Although the plants were designed to save power companies money, energy rates dropped so low in following years that the proposed plants became "very uneconomical," Shoop said.
"It was a bad law," Shoop said.
The proposed Washington Power Project near Pittsburgh was one of four cogenerating facilities which Allegheny Power had entered into agreements with to buy power. Allegheny Power has paid $94 million to terminate contracts with three of the facilities, but was unable to free itself from a contract to buy power from the proposed AES Warrior Run plant under construction near Cumberland, Md.
Because of the AES Warrior Run project, Allegheny Power officials are expecting rates in seven Maryland counties including Washington and Frederick counties to jump about 13 percent.
Some of Allegheny Power's biggest customers, like Independent Cement Corp. in Washington County, say they are worried how the rate increase will affect their ability to compete.

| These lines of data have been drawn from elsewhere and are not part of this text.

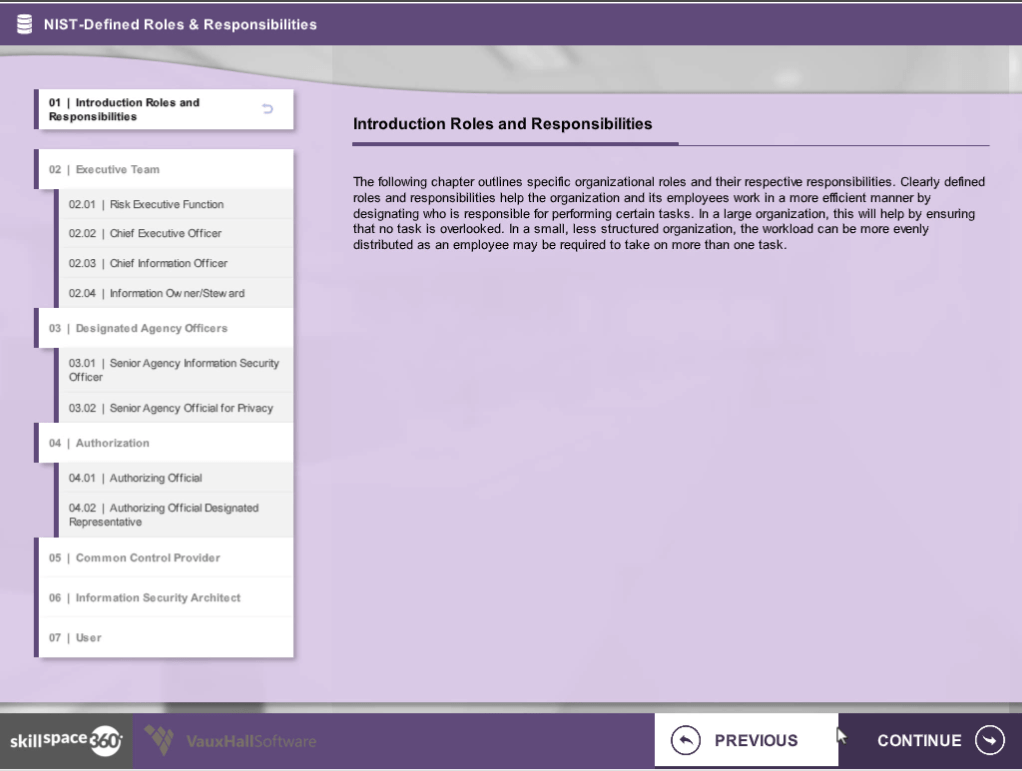This screenshot has width=1022, height=771.
Task: Click the database icon beside the course title
Action: [24, 24]
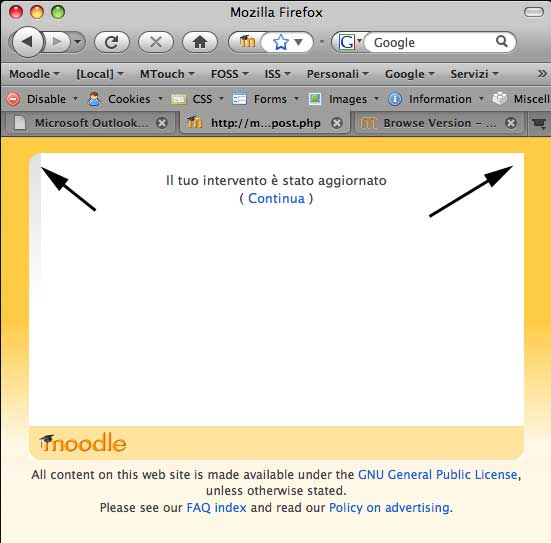Image resolution: width=551 pixels, height=543 pixels.
Task: Switch to the Microsoft Outlook tab
Action: [x=90, y=123]
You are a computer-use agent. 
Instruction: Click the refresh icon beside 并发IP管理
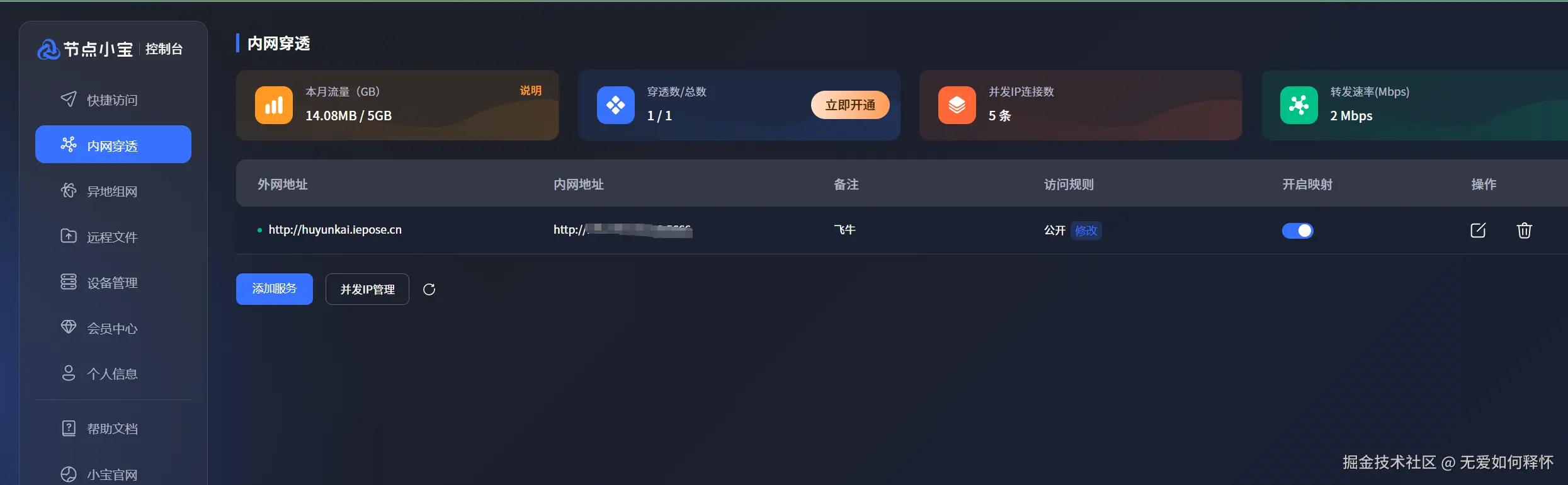point(429,289)
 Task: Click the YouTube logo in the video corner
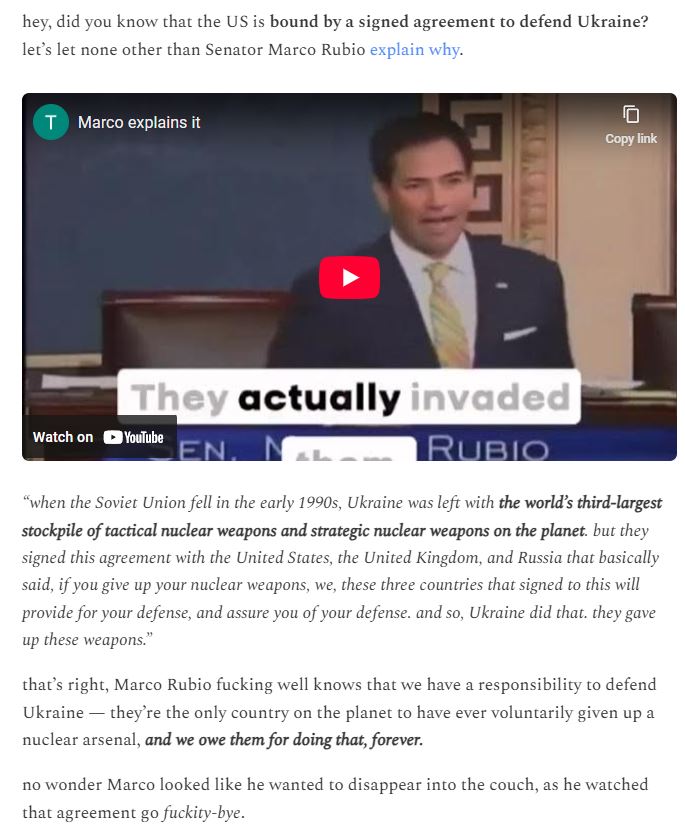coord(133,437)
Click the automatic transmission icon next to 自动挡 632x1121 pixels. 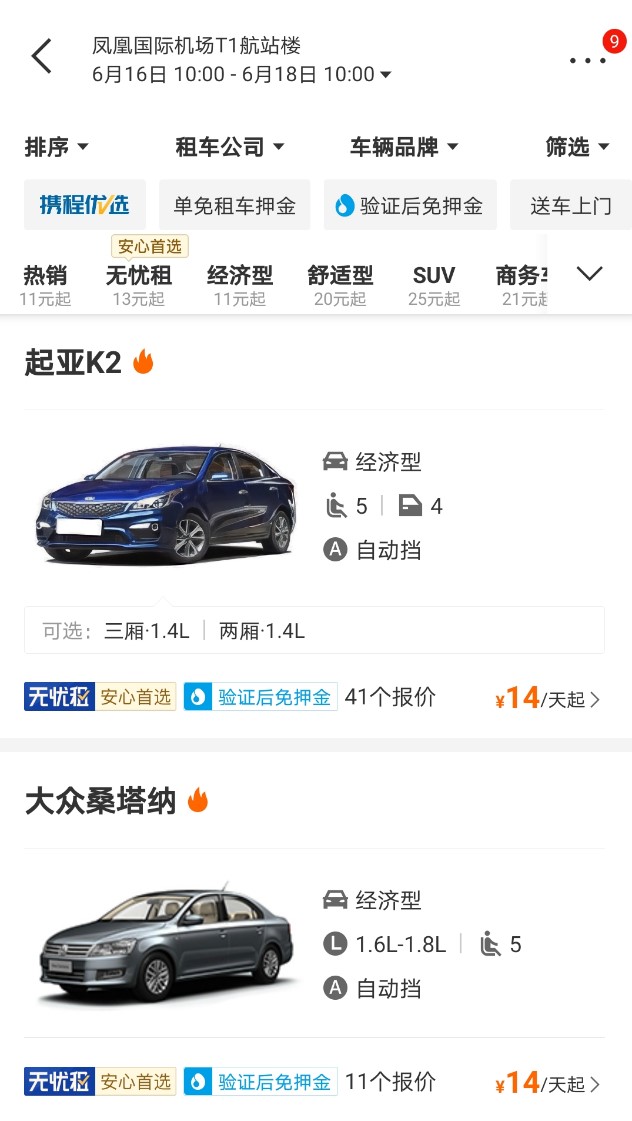(334, 549)
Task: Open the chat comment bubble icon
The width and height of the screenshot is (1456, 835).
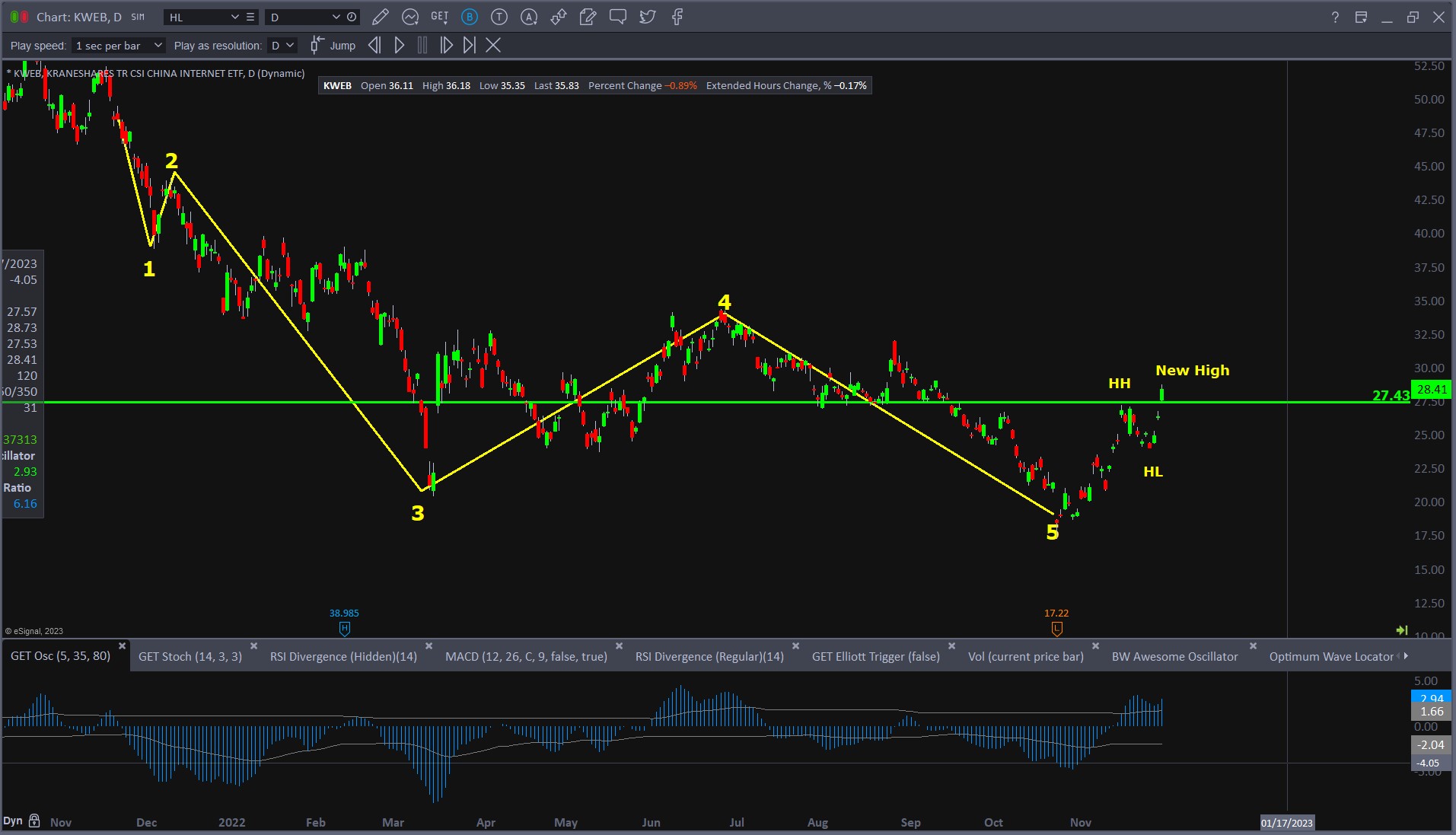Action: [618, 17]
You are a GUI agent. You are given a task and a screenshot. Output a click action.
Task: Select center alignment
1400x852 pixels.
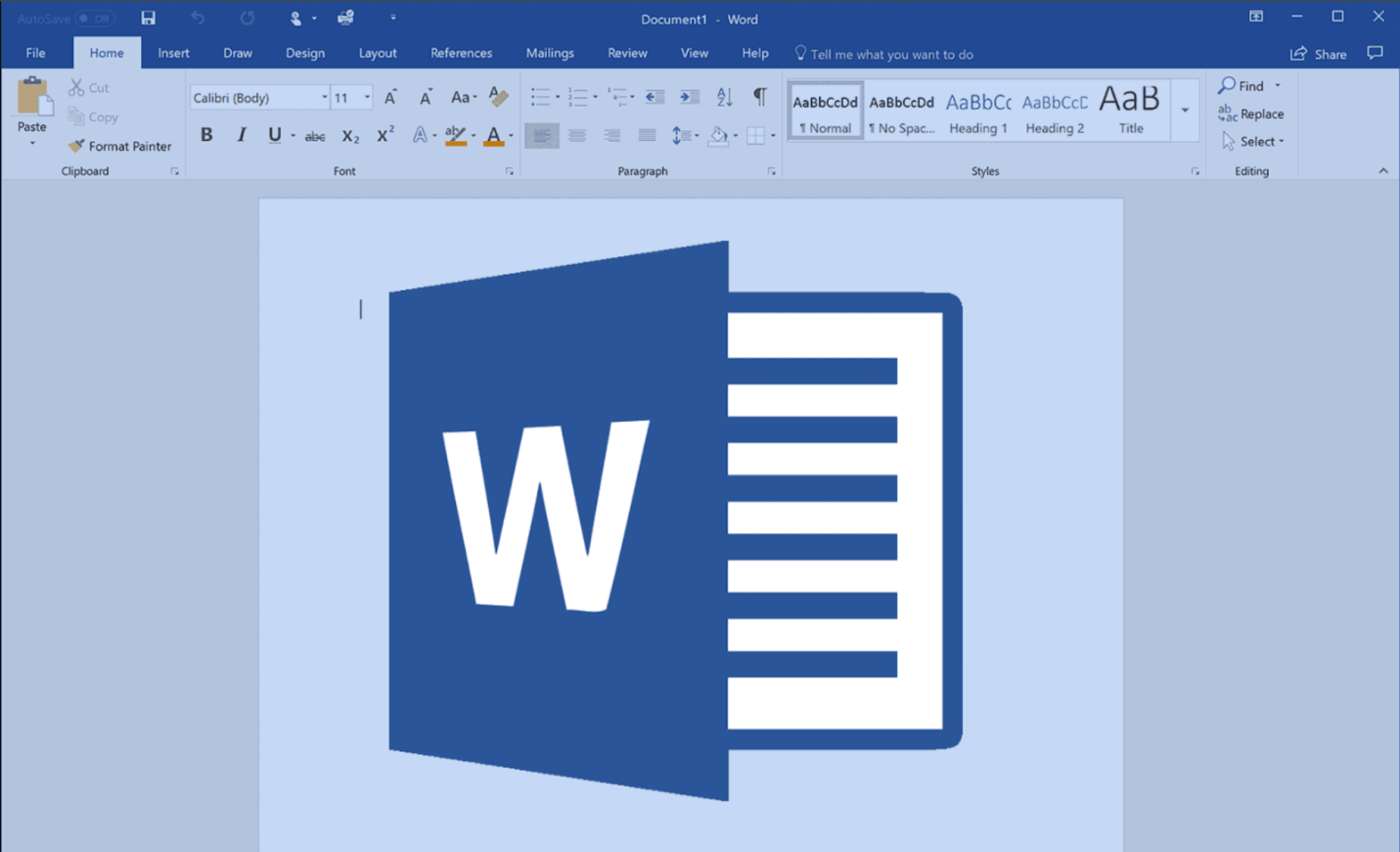tap(577, 135)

The AES Warrior Project is expected to start operations in 1999, Shoop said.
Of the $94 million it has paid to terminate contracts for additional power, Allegheny Power has been able to recoup $46 million of those costs without increasing customer rates, Shoop said.
Allegheny Power will put together a plan to recoup the $48 million it paid to end its contract with the Washington Power Project, but it is not clear if it will mean increased customer rates, Shoop said.